_Page excerpt_

How Future Batteries Will Be Longer-Lasting and Safer
The growing demand for portable electronic devices with power-hungry features has led manufacturers to invest in the highest-capacity batteries. But packing so much energy into a small package can be dangerous, as shown by the recent, massive recalls of Sony lithium-ion batteries for Dell and Apple laptops.
We asked MIT materials scientist and battery expert Yet-Ming Chiang, who cofounded the battery startup A123 Systems of Watertown, MA, what makes designing safe, high-energy batteries so difficult–and whether battery capacity can continue to improve without consumer products spontaneously bursting into flames.
Technology Review: Portable electronic devices have been improving quickly, but batteries haven’t been improving nearly as fast. And now we’ve learned that some of the highest-performing batteries can be dangerous. Why has it been so difficult to design high-capacity, yet safe batteries?
Yet-Ming Chiang: One reason it’s hard is that the chemistries that have been most desirable from the energy density point of view require redundant safety systems. But that often comes at the expense of either lower energy or higher manufacturing cost, because you then add protective components that take up some of the space.
TR: So how can batteries be improved?

_Source records_
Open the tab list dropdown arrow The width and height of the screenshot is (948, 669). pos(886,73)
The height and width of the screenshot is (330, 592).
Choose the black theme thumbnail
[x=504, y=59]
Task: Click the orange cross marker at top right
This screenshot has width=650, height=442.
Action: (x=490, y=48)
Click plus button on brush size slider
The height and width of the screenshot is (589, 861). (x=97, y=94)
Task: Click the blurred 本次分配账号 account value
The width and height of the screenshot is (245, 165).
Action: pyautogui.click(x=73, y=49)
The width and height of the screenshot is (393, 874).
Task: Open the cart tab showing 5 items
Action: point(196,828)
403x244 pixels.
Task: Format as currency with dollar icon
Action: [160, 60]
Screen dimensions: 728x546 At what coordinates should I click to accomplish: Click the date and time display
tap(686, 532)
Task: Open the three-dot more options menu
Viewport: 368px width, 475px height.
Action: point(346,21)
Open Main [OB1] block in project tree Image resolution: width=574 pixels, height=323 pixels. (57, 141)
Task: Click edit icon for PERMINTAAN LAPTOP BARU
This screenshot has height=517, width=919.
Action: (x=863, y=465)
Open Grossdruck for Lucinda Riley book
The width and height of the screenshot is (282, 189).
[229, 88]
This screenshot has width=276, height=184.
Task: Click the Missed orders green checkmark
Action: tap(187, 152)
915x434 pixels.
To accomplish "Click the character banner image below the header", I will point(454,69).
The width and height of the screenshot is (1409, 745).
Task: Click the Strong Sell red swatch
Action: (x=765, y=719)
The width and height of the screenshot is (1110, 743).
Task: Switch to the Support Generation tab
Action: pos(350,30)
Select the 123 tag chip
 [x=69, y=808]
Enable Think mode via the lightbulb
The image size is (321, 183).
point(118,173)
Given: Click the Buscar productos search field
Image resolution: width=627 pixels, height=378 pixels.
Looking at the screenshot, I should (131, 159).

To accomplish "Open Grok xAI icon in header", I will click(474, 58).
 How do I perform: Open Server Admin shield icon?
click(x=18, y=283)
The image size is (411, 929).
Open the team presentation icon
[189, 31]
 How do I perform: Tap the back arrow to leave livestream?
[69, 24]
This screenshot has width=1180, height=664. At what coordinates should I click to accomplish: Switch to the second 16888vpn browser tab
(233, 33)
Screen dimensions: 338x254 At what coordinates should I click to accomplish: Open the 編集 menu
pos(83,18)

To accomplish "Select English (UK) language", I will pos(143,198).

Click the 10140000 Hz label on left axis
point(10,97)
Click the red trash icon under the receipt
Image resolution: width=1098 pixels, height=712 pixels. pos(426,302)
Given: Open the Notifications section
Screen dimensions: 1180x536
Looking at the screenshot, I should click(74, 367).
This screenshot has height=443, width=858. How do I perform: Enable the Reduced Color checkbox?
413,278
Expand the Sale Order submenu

_Written instruction 1_
Print the section of the battery interview that starts at "How Future Batteries" and ends at "and Apple laptops.".
_Written instruction 2_
Render the records as a Markdown table with columns Row and Entry, from the line containing "Screen dimensions: 338x254" through the last line of the records. Skip blank lines.

_Written answer 1_
How Future Batteries Will Be Longer-Lasting and Safer
The growing demand for portable electronic devices with power-hungry features has led manufacturers to invest in the highest-capacity batteries. But packing so much energy into a small package can be dangerous, as shown by the recent, massive recalls of Sony lithium-ion batteries for Dell and Apple laptops.

_Written answer 2_
| Row | Entry |
|---|---|
| 1 | Screen dimensions: 338x254 At what coordinates should I click to accomplish: Open the 編集 menu |
| 2 | pos(83,18) |
| 3 | To accomplish "Select English (UK) language", I will pos(143,198). |
| 4 | Click the 10140000 Hz label on left axis |
| 5 | point(10,97) |
| 6 | Click the red trash icon under the receipt |
| 7 | Image resolution: width=1098 pixels, height=712 pixels. pos(426,302) |
| 8 | Given: Open the Notifications section |
| 9 | Screen dimensions: 1180x536 |
| 10 | Looking at the screenshot, I should click(74, 367). |
| 11 | This screenshot has height=443, width=858. How do I perform: Enable the Reduced Color checkbox? |
| 12 | 413,278 |
| 13 | Expand the Sale Order submenu |